WHAT YOU SHOULD DO
Only the lines from the line containing "Task: Filter tools by My Favorites" to the end of the entries should be repeated, exactly as they appear.

#### RECORDS FOR THE EXERCISE ####

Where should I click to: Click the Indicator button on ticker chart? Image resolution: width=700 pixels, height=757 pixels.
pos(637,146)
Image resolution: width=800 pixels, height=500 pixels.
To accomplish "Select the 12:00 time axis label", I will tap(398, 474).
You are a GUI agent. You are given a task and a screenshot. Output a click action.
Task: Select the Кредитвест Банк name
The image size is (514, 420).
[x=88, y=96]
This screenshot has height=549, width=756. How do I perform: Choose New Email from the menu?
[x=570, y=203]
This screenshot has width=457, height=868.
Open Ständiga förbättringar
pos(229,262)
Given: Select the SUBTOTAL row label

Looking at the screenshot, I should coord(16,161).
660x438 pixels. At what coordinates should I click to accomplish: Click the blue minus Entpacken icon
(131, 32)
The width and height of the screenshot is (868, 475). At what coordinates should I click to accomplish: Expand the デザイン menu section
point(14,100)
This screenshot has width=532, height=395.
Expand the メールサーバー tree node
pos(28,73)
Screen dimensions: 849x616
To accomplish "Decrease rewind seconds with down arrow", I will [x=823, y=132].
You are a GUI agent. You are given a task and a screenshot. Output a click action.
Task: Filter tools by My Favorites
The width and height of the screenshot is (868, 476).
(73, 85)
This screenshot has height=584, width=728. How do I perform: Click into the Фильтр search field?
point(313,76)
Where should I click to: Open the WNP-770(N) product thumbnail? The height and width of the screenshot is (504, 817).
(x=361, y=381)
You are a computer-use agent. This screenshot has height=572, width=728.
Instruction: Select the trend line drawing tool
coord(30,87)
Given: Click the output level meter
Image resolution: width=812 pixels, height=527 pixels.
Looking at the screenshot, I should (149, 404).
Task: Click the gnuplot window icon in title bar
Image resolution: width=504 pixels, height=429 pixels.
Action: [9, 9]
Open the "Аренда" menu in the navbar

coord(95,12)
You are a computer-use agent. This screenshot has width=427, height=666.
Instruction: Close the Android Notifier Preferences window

####

EXPECTED ANSWER
Task: Filter tools by My Favorites
The width and height of the screenshot is (868, 476).
(73, 85)
This screenshot has height=584, width=728. How do I perform: Click into the Фильтр search field?
point(313,76)
Where should I click to: Open the WNP-770(N) product thumbnail? The height and width of the screenshot is (504, 817).
(x=361, y=381)
You are a computer-use agent. This screenshot has height=572, width=728.
Instruction: Select the trend line drawing tool
coord(30,87)
Given: Click the output level meter
Image resolution: width=812 pixels, height=527 pixels.
Looking at the screenshot, I should (149, 404).
Task: Click the gnuplot window icon in title bar
Image resolution: width=504 pixels, height=429 pixels.
Action: [9, 9]
Open the "Аренда" menu in the navbar

coord(95,12)
You are a computer-use agent. This screenshot has width=427, height=666.
Instruction: Close the Android Notifier Preferences window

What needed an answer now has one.